RECORDS TO USE =
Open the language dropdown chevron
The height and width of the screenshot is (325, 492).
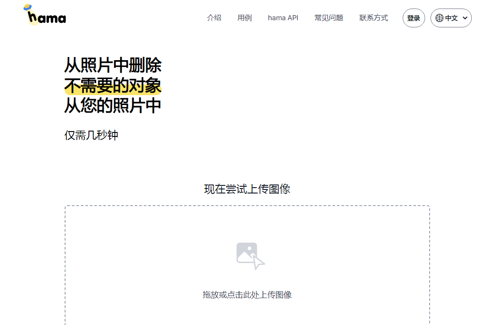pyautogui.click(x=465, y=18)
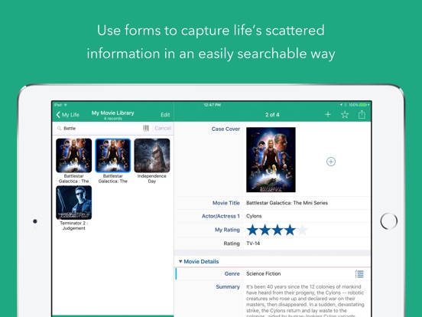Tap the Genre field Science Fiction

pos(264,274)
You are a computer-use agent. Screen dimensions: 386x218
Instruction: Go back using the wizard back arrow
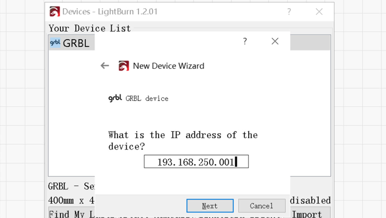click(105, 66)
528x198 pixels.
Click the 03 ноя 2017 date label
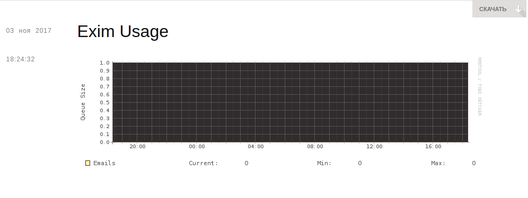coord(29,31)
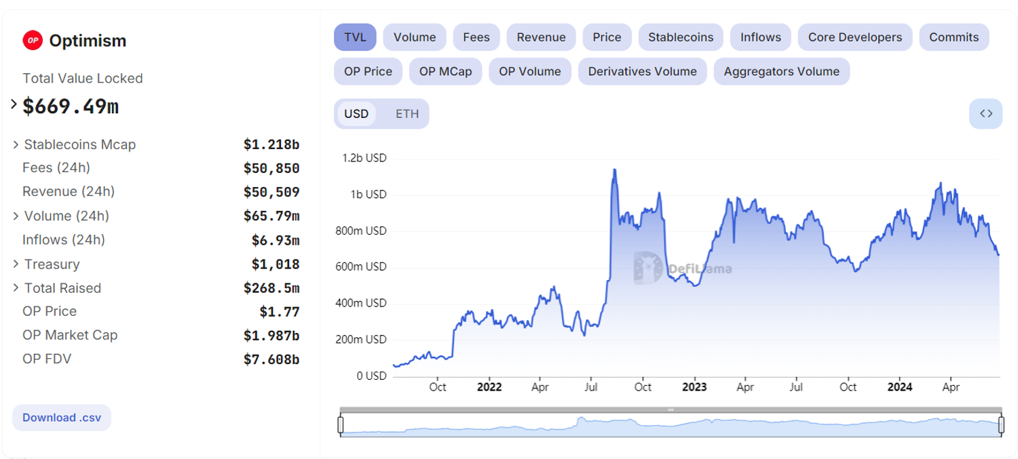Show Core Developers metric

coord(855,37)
---
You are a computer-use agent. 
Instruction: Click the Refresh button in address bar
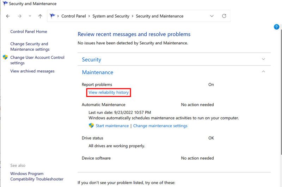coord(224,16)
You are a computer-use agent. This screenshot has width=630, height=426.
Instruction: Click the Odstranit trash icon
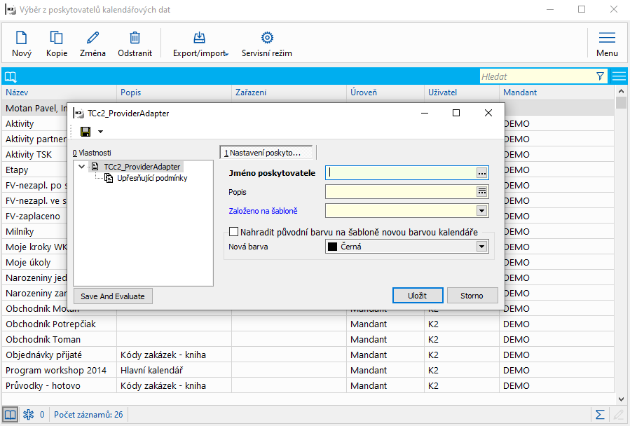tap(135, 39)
---
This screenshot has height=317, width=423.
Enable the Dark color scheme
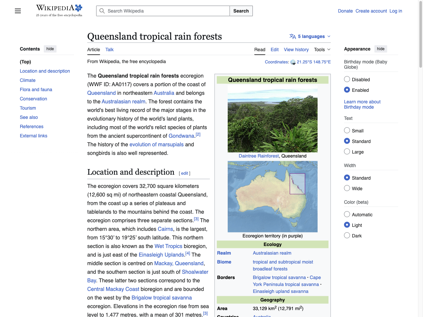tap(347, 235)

THE TASK = Write out word for word the lines of the listing above from the line with "Open the language dropdown chevron" to the line with "528x198 pixels.", taking in both of those lines but no pictures.

ANSWER SPACE =
Open the language dropdown chevron
The height and width of the screenshot is (325, 492).
pyautogui.click(x=465, y=18)
Tap the Genre field Science Fiction

pos(264,274)
You are a computer-use agent. Screen dimensions: 386x218
Instruction: Go back using the wizard back arrow
click(105, 66)
528x198 pixels.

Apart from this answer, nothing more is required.